PROBLEM DETAILS> Reproduce every one of the following rows word for word, omitting the pictures from your output.

***** DATA TO USE

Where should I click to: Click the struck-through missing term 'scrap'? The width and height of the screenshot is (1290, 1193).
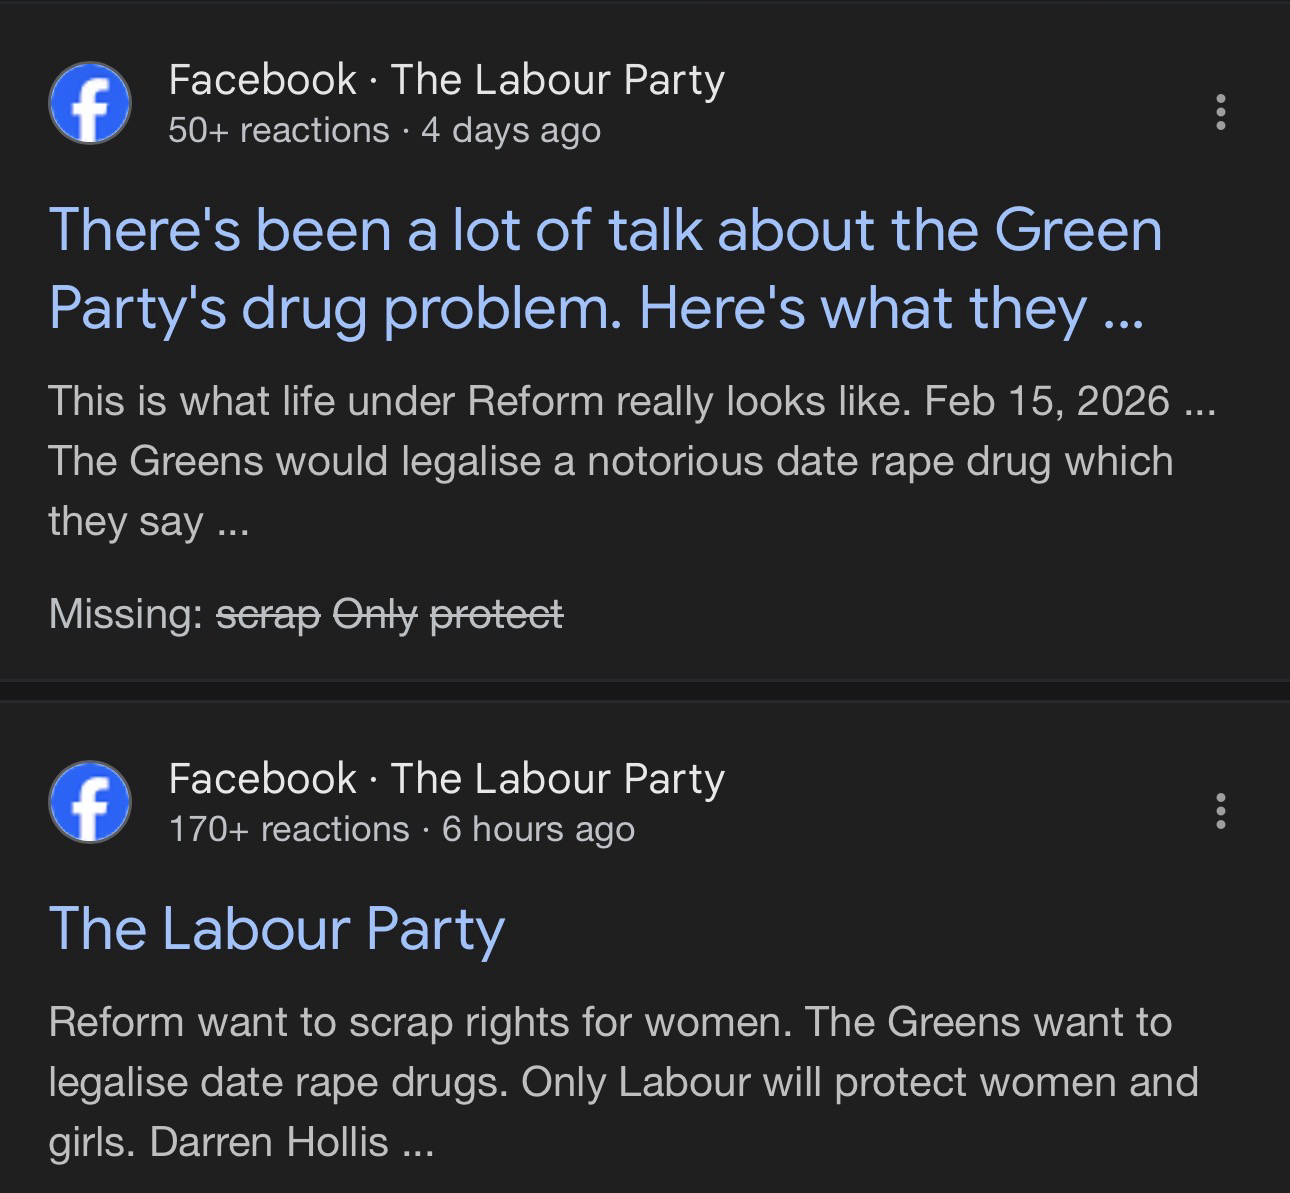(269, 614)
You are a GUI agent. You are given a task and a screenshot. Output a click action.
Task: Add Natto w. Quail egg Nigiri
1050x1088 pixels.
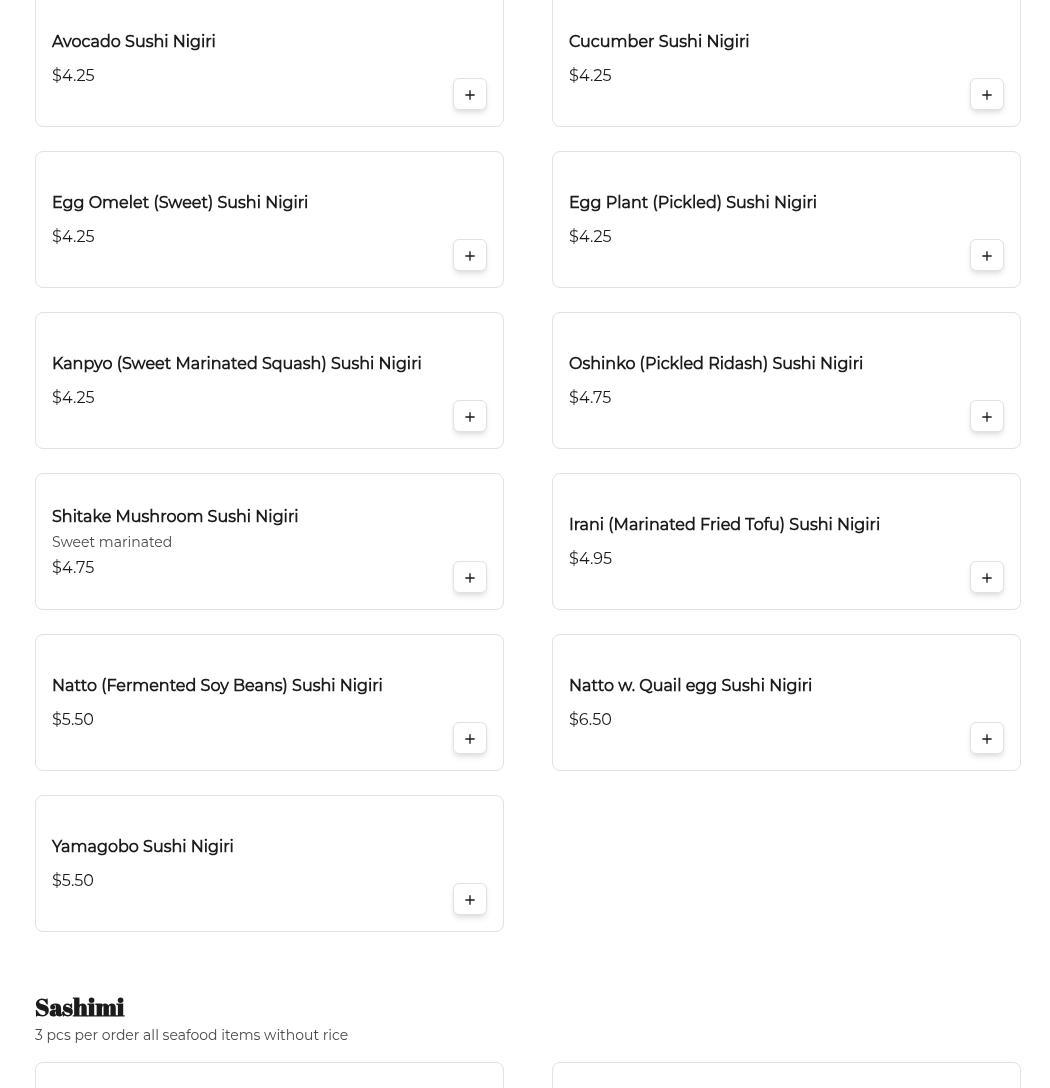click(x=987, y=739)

**********

RESULT OF THIS TASK>
Where should I click to: Click the struck-through missing term 'scrap'? The width and height of the screenshot is (1290, 1193).
(269, 614)
You are a GUI agent. You are given a task and a screenshot. Output a click action.
Task: Add Natto w. Quail egg Nigiri
1050x1088 pixels.
click(x=987, y=739)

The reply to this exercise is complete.